_Excerpt provided_
+-------+

[Nouveau] [PATCH v2 2/3] drm/ttm: introduce dma cache sync helpers

Thu Jun 26 07:50:04 PDT 2014

On Tue, Jun 24, 2014 at 10:58 PM, Lucas Stach <l.stach at pengutronix.de> wrote:
> Am Dienstag, den 24.06.2014, 22:52 +0900 schrieb Alexandre Courbot:
>> On Tue, Jun 24, 2014 at 10:25 PM, Lucas Stach <l.stach at pengutronix.de> wrote:
>> > Am Dienstag, den 24.06.2014, 14:27 +0200 schrieb Maarten Lankhorst:
>> >> op 24-06-14 14:23, Alexandre Courbot schreef:
>> >> > On Tue, Jun 24, 2014 at 7:55 PM, Alexandre Courbot <acourbot at nvidia.com> wrote:
>> >> >> On 06/24/2014 07:33 PM, Alexandre Courbot wrote:
>> >> >>> On 06/24/2014 07:02 PM, Russell King - ARM Linux wrote:
>> >> >>>> On Tue, Jun 24, 2014 at 06:54:26PM +0900, Alexandre Courbot wrote:
>> >> >>>>> From: Lucas Stach <dev at lynxeye.de>
>> >> >>>>>
>> >> >>>>> On architectures for which access to GPU memory is non-coherent,
>> >> >>>>> caches need to be flushed and invalidated explicitly at the
>> >> >>>>> appropriate places. Introduce two small helpers to make things
>> >> >>>>> easy for TTM-based drivers.
>> >> >>>>
>> >> >>>> Have you run this with DMA API debugging enabled?  I suspect you haven't,
>> >> >>>> and I recommend that you do.
>> >> >>>
>> >> >>> # cat /sys/kernel/debug/dma-api/error_count
>> >> >>> 162621
>> >> >>>
>> >> >>> (╯°□°）╯︵ ┻━┻)
>> >> >>
>> >> >> *puts table back on its feet*
>> >> >>
>> >> >> So, yeah - TTM memory is not allocated using the DMA API, hence we cannot
>> >> >> use the DMA API to sync it. Thanks Russell for pointing it out.
>> >> >>
>> >> >> The only alternative I see here is to flush the CPU caches when syncing for
>> >> >> the device, and invalidate them for the other direction. Of course if the
>> >> >> device has caches on its side as well the opposite operation must also be
>> >> >> done for it. Guess the only way is to handle it all by ourselves here. :/
>> >> > ... and it really sucks. Basically if we cannot use the DMA API here
>> >> > we will lose the convenience of having a portable API that does just
>> >> > the right thing for the underlying platform. Without it we would have
>> >> > to duplicate arm_iommu_sync_single_for_cpu/device() and we would only
>> >> > have support for ARM.

+-------+

_Record list_
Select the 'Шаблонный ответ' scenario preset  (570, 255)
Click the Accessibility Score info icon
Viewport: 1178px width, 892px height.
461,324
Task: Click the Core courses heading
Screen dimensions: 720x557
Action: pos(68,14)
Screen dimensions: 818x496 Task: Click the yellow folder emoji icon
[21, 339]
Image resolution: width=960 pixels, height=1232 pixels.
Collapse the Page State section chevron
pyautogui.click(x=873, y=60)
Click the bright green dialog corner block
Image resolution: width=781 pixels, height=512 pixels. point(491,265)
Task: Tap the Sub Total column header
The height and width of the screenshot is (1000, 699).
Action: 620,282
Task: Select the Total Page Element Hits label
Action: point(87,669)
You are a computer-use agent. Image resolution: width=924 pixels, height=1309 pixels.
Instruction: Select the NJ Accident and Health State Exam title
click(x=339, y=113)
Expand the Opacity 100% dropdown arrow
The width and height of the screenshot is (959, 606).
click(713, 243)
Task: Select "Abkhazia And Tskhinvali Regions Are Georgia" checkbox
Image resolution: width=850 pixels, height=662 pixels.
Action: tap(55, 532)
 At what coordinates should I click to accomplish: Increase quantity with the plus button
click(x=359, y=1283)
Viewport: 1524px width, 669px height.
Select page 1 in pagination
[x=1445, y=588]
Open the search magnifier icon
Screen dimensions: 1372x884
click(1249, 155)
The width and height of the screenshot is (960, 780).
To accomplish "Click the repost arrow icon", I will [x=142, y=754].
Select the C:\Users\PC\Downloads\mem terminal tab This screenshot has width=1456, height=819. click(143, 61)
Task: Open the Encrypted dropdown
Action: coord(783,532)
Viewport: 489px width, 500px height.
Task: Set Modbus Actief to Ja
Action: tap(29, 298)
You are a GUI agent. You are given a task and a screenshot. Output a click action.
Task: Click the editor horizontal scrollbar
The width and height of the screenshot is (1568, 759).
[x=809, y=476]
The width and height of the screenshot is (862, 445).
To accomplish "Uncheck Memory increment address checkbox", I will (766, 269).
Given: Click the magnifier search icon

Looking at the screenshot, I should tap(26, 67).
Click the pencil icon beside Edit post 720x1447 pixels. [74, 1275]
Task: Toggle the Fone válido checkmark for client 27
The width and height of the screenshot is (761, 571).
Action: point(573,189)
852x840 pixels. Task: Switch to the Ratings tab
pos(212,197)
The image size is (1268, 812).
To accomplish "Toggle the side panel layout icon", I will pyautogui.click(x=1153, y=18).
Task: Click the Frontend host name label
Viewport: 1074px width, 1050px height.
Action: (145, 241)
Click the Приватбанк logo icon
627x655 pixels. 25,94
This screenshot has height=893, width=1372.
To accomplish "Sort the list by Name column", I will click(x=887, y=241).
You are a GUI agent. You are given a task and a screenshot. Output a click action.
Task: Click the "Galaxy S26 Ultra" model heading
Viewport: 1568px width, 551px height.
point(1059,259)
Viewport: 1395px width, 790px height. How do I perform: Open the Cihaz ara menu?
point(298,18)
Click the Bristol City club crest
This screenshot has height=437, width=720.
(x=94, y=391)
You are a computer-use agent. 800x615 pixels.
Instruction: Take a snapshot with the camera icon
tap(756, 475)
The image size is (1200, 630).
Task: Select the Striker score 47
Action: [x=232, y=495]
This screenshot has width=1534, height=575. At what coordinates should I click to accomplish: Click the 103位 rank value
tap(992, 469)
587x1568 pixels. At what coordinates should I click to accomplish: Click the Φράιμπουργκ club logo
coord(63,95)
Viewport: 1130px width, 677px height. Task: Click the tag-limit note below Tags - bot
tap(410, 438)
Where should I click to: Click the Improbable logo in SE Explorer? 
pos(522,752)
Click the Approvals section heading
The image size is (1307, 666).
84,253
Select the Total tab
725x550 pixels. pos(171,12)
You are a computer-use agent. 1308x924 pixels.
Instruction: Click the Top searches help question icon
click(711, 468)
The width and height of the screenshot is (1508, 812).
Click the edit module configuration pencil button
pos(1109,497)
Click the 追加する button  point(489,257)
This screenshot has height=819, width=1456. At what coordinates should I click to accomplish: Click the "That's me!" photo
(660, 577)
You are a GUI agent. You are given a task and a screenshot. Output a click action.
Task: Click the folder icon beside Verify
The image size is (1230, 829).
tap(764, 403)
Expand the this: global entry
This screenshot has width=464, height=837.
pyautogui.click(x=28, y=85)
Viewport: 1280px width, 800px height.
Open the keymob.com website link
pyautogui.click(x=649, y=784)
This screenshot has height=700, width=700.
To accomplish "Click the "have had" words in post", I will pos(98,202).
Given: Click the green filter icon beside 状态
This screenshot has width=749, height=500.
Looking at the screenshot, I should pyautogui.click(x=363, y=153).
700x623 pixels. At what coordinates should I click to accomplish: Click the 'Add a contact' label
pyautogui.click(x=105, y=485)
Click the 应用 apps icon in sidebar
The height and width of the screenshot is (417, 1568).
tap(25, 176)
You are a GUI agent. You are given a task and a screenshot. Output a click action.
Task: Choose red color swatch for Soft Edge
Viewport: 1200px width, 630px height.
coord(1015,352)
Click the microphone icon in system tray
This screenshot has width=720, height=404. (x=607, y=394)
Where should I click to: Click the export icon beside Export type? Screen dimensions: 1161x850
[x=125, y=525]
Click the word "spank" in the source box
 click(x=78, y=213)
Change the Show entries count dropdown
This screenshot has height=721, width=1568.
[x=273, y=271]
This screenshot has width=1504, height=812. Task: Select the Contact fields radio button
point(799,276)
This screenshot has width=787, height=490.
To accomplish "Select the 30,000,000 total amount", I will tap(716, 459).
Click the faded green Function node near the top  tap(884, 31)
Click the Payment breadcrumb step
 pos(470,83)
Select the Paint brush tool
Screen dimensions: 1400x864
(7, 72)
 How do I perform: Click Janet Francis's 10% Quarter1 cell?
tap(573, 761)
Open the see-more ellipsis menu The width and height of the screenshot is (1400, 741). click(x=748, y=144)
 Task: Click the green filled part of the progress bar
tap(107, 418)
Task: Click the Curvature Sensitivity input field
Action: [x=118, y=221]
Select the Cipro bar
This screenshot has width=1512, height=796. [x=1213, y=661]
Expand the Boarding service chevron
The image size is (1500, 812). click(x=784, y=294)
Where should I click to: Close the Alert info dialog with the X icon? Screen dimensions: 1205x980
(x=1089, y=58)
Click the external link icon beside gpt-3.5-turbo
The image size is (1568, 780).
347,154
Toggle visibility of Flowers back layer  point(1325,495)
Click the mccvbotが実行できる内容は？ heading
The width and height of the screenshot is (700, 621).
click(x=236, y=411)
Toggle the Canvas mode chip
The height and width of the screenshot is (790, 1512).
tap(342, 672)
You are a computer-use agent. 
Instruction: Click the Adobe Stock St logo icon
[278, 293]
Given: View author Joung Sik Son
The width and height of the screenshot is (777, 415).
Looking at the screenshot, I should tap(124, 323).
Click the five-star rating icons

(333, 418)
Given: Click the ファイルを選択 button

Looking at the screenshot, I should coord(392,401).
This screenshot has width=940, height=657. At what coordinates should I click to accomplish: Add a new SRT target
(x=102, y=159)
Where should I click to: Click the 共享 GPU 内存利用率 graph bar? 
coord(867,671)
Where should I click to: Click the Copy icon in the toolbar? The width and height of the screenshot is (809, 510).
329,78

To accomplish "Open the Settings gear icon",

+-------+

_What you will do_
**a.** Quote exactly the part of the records that opens with the line containing "Click the microphone icon in system tray" and closes with the line containing "This screenshot has width=1512, height=796.", both lines included.
**b.** Continue the mailing-list thread about the TTM DMA cache sync helpers from where it stops.

_Exercise answers_
**a.**
Click the microphone icon in system tray
This screenshot has width=720, height=404. (x=607, y=394)
Where should I click to: Click the export icon beside Export type? Screen dimensions: 1161x850
[x=125, y=525]
Click the word "spank" in the source box
 click(x=78, y=213)
Change the Show entries count dropdown
This screenshot has height=721, width=1568.
[x=273, y=271]
This screenshot has width=1504, height=812. Task: Select the Contact fields radio button
point(799,276)
This screenshot has width=787, height=490.
To accomplish "Select the 30,000,000 total amount", I will tap(716, 459).
Click the faded green Function node near the top  tap(884, 31)
Click the Payment breadcrumb step
 pos(470,83)
Select the Paint brush tool
Screen dimensions: 1400x864
(7, 72)
 How do I perform: Click Janet Francis's 10% Quarter1 cell?
tap(573, 761)
Open the see-more ellipsis menu The width and height of the screenshot is (1400, 741). click(x=748, y=144)
 Task: Click the green filled part of the progress bar
tap(107, 418)
Task: Click the Curvature Sensitivity input field
Action: [x=118, y=221]
Select the Cipro bar
This screenshot has width=1512, height=796. [x=1213, y=661]

**b.**
>> >> >
>> >> > The usage of the DMA API that we are doing might be illegal, but in
>> >> > essence it does exactly what we need - at least for ARM. What are the
>> >> > alternatives?
>> >> Convert TTM to use the dma api? :-)
>> >
>> > Actually TTM already has a page alloc backend using the DMA API. It's
>> > just not used for the standard case right now.
>>
>> Indeed, and Nouveau even already makes use of it if CONFIG_SWIOTLB is
>> set apparently.
>>
>> > I would argue that we should just use this page allocator (which has the
>> > side effect of getting pages from CMA if available -> you are actually
>> > free to change the caching) and do away with the other allocator in the
>> > ARM case.
>>
>> Mm? Does it mean that CMA memory is not mapped into lowmem? That would
>> certainly help in the present case, but I wonder how useful it will be
>> once the iommu support is in place. Will also need to consider
>> performance of such coherent memory for e.g. user-space mappings.
>>
>> Anyway, I will experiment a bit with this tomorrow, thanks!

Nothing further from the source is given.